Stable-Layers: Fine-Tuning Image Layer Decomposition Models with VLM-Scored Reinforcement Learning
Summary
Stable-Layers is a novel reinforcement learning framework designed to fine-tune image layer decomposition models without requiring paired supervision. It leverages feedback solely from a vision-language model (VLM). Starting with the Qwen-Image-Layered model, Stable-Layers employs Flow-GRPO with LoRA adaptation. The process involves sampling multiple candidate decompositions for each image, which are then scored by a VLM, and subsequently, the policy is optimized using group-relative advantages. A significant challenge addressed is the VLM's tendency to compress judgment scores into a narrow band, limiting variance for GRPO. This is overcome by a two-stage evaluation pipeline: initial structured per-sample scoring based on five edit-centric criteria, followed by a grid-based calibration step where the VLM re-scores all candidates side-by-side. The framework demonstrably yields decompositions with enhanced layer separation, reduced blank or artifact-heavy layers, and lower per-layer reconstruction error on the Crello dataset compared to the base model.
Key takeaway
For Machine Learning Engineers developing image layer decomposition models, Stable-Layers offers a critical shift: you can now fine-tune models like Qwen-Image-Layered using only VLM feedback, eliminating the costly and time-consuming need for paired supervision. This approach, particularly its two-stage VLM scoring, provides a robust method to achieve stronger layer separation and fewer artifacts. You should explore VLM-scored reinforcement learning to accelerate model development and improve decomposition quality without extensive data labeling efforts.
Key insights
Stable-Layers fine-tunes image layer decomposition models using VLM-scored reinforcement learning, eliminating paired supervision and improving decomposition quality.
Principles
- VLM feedback can replace paired supervision.

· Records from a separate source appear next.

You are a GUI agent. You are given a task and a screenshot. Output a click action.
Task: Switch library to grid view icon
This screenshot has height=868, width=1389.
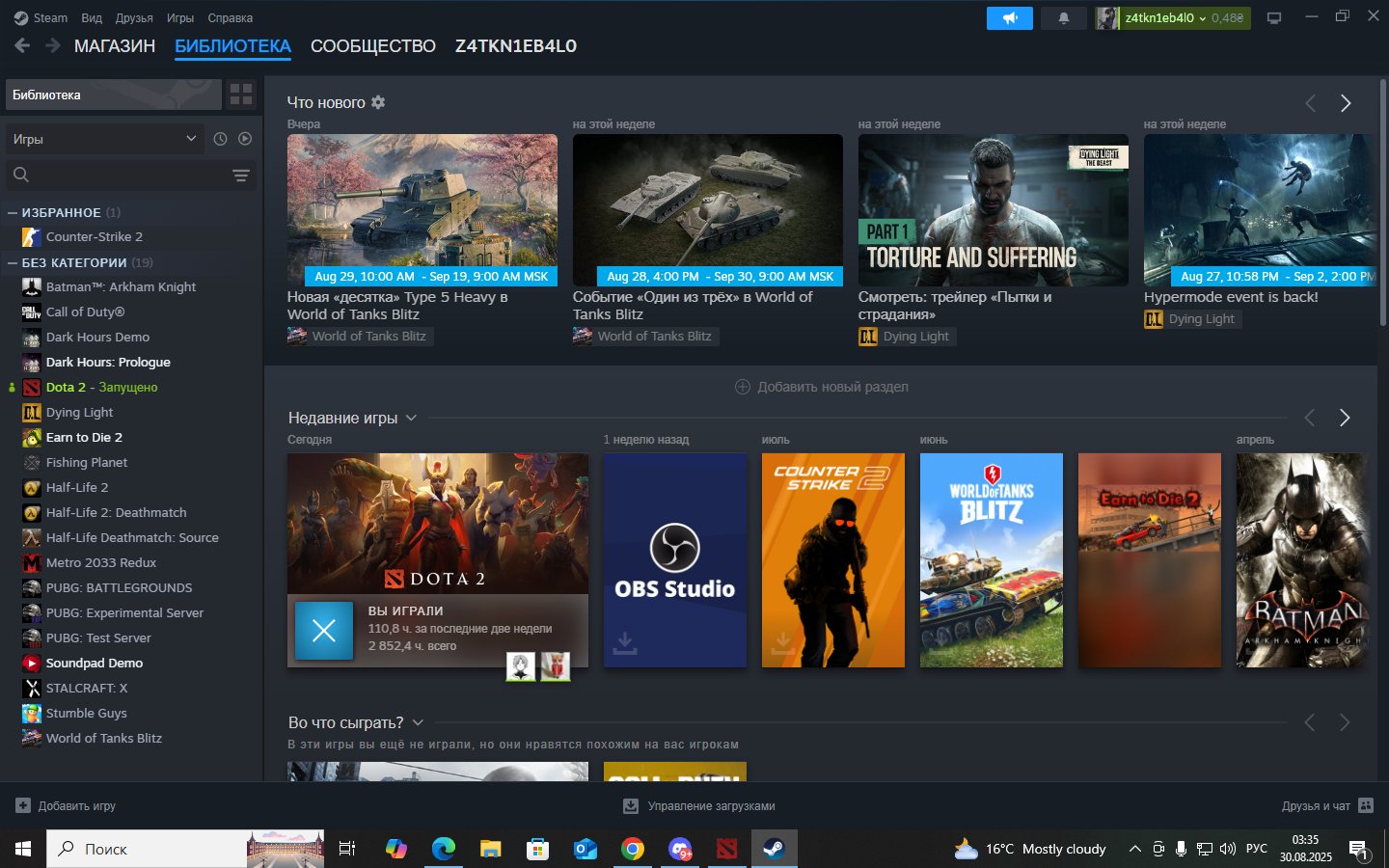(241, 95)
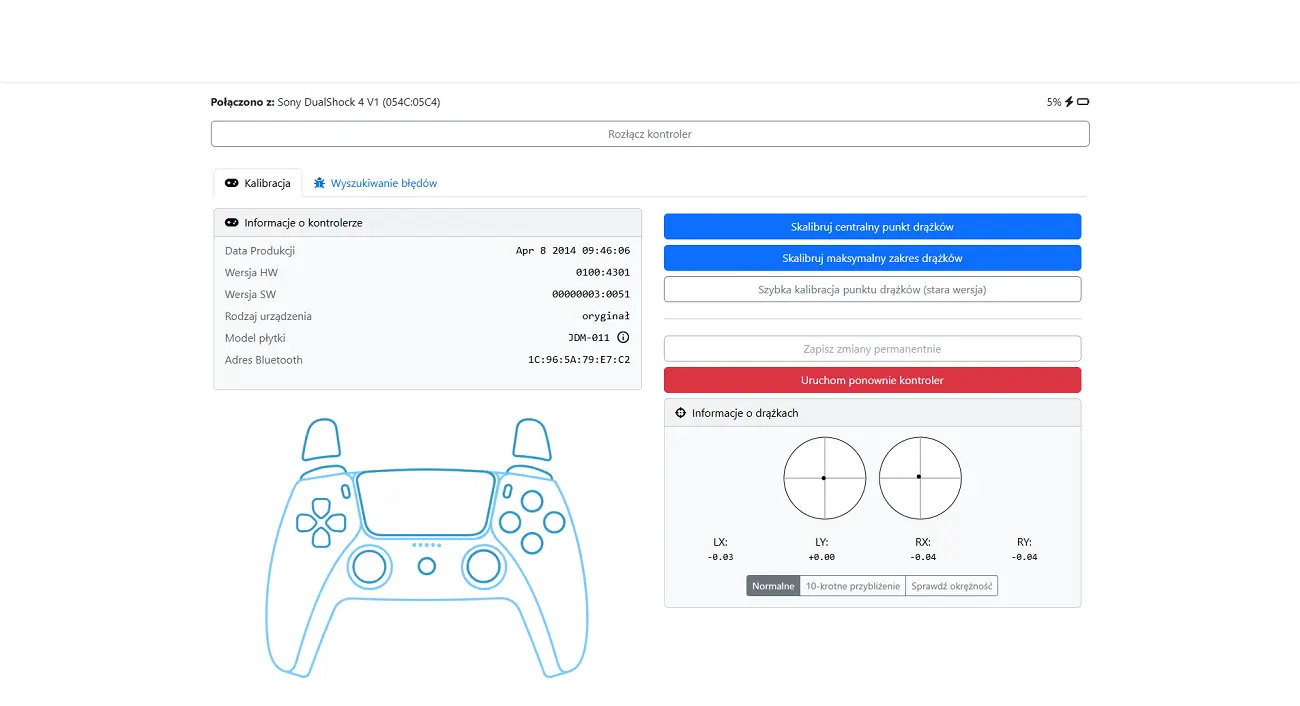1300x706 pixels.
Task: Click the left stick position circle
Action: [x=824, y=478]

- Group-relative advantages improve policy optimization.
- Two-stage VLM scoring enhances reward signal.
Method
Stable-Layers applies Flow-GRPO with LoRA to Qwen-Image-Layered, samples decompositions, scores them with a two-stage VLM evaluation, then optimizes policy from group-relative advantages.
In practice
- Fine-tune decomposition models without paired data.
- Apply two-stage VLM scoring for robust rewards.
- Achieve stronger layer separation in images.
Topics
- Image Layer Decomposition
- Reinforcement Learning
- Vision-Language Models
- Model Fine-tuning
- Qwen-Image-Layered
- Flow-GRPO
Best for: Research Scientist, AI Scientist, Machine Learning Engineer, Computer Vision Engineer
Related on AIssential
Editorial summary, takeaway, and curation by AIssential. Original article published by Computer Vision and Pattern Recognition.